■ Problem description: Type out the records that follow, exactly as given.

■ Source material:
──────
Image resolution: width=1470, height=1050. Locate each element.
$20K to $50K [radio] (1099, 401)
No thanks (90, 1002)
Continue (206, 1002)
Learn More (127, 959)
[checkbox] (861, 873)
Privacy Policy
──────
■ Written answer:
Image resolution: width=1470, height=1050. Locate each element.
$20K to $50K [radio] (1099, 401)
No thanks (90, 1002)
Continue (206, 1002)
Learn More (127, 959)
[checkbox] (861, 873)
Privacy Policy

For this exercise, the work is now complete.